Based on the latest projections from the Energy Information Administration and the Food and Agriculture Policy Research Institute, the RFA study also found that pandemic-related damages in 2020 and 2021 could reach nearly $9 billion.
The study found that from March to June:
- The cumulative decline in ethanol production and consumption exceeded 1.3 billion gallons.
- Nearly 500 million fewer bushels of corn were used in ethanol production.
- Industry revenues from ethanol and co-products sales were reduced by over $3.4 billion due to the combination of reduced output and lower prices.
Based on EIA and FAPRI projections and assuming current market conditions do not deteriorate, total pandemic-related revenue losses could approach $7 billion in 2020 and $1.8 billion in 2021.
If additional travel and business restrictions are adopted by states, the losses may surpass the $10 billion estimate from RFA’s initial forward-looking analysis released in April.

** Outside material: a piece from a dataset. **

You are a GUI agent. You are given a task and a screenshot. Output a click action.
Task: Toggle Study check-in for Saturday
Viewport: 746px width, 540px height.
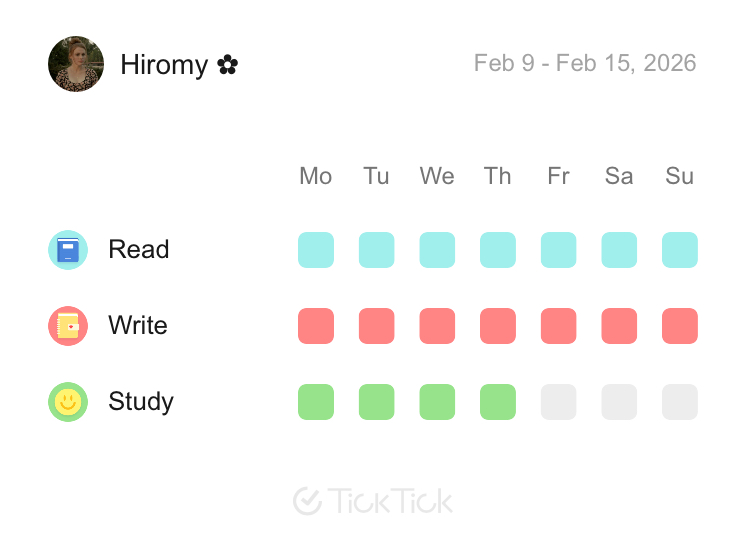pos(619,402)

“At one point in late April, more than half of the ethanol industry’s production capacity was shut down,” said RFA President and CEO Geoff Cooper. “The idling of dozens of ethanol plants reverberated throughout rural America and sent ripple impacts across the farm economy. We have seen conditions improve since the low point in April, but ethanol production and consumption remain well below pre-COVID-19 levels.”